### ASSIGNMENT
The expected output is the first line of the data below and every line after it, up to and including the line containing "You are a computer-use agent. The", each reproduced exactly.

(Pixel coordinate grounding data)
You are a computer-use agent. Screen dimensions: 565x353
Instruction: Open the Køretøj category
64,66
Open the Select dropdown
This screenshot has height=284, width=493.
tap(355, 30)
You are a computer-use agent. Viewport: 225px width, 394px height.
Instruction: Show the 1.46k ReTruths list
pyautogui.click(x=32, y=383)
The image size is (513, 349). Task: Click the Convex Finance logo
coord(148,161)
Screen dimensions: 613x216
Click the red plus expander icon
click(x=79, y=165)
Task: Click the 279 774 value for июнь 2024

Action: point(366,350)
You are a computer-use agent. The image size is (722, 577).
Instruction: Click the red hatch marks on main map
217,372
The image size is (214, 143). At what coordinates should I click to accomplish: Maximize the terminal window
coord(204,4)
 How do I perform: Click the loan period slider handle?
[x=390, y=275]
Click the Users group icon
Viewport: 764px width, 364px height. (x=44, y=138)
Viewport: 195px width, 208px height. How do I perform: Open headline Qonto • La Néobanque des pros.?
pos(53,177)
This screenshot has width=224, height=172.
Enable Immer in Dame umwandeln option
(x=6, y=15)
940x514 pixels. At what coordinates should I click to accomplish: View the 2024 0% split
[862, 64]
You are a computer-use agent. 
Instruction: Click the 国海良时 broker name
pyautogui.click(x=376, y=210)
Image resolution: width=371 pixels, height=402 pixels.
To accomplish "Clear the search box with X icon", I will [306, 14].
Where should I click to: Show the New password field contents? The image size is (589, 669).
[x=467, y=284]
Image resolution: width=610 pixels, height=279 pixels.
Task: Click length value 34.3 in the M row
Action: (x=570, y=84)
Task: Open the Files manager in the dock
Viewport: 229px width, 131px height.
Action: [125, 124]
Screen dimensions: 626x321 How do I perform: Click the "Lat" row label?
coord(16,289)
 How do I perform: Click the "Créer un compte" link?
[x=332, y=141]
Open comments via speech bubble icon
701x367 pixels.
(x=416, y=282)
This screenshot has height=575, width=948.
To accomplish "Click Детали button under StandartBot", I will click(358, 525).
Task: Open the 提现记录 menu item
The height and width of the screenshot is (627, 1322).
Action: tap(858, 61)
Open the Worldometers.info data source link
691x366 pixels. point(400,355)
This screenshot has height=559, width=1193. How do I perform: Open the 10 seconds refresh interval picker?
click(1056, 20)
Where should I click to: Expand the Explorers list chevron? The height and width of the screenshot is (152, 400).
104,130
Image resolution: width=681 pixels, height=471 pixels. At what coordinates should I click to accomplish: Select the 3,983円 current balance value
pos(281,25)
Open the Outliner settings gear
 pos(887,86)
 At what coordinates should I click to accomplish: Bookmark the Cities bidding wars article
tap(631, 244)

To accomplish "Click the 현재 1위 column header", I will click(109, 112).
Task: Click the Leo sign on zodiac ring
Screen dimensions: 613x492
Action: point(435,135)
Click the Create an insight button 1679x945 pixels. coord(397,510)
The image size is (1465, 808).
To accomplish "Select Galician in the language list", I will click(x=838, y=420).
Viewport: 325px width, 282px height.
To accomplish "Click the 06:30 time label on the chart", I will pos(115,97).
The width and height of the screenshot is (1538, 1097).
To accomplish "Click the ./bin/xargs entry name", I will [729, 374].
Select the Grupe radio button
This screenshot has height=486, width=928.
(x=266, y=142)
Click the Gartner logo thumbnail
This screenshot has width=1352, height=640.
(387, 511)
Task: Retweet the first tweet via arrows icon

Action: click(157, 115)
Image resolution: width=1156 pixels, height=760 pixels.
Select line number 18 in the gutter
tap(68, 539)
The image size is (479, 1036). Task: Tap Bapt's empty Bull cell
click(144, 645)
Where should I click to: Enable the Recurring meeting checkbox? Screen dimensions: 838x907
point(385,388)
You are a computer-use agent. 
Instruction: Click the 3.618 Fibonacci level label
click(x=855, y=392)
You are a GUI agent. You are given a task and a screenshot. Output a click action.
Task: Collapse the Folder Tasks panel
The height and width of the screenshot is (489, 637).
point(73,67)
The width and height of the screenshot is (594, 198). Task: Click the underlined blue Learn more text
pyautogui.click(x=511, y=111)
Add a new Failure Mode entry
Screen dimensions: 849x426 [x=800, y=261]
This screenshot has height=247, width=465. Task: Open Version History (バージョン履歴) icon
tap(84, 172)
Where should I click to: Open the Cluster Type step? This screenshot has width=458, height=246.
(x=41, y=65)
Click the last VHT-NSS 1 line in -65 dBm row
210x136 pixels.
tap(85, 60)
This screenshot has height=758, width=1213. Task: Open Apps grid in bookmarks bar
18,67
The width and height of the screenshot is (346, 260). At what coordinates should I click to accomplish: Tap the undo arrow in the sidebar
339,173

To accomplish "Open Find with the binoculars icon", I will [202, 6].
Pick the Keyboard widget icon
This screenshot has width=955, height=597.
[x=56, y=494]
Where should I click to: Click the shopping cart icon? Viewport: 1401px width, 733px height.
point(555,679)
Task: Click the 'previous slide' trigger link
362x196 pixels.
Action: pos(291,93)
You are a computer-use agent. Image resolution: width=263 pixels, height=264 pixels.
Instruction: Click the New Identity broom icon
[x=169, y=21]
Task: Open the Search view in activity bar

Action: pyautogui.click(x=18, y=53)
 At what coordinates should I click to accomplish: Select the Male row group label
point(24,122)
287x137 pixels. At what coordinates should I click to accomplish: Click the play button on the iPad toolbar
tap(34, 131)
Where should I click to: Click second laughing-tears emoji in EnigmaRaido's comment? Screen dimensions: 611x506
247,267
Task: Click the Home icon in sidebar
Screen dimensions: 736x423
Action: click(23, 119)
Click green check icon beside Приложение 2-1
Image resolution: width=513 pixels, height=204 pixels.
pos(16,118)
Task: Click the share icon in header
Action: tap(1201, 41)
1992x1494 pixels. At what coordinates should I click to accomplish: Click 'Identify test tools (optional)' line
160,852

### ANSWER
You are a computer-use agent. Screen dimensions: 565x353
Instruction: Open the Køretøj category
64,66
Open the Select dropdown
This screenshot has height=284, width=493.
tap(355, 30)
You are a computer-use agent. Viewport: 225px width, 394px height.
Instruction: Show the 1.46k ReTruths list
pyautogui.click(x=32, y=383)
The image size is (513, 349). Task: Click the Convex Finance logo
coord(148,161)
Screen dimensions: 613x216
Click the red plus expander icon
click(x=79, y=165)
Task: Click the 279 774 value for июнь 2024

Action: point(366,350)
You are a computer-use agent. The image size is (722, 577).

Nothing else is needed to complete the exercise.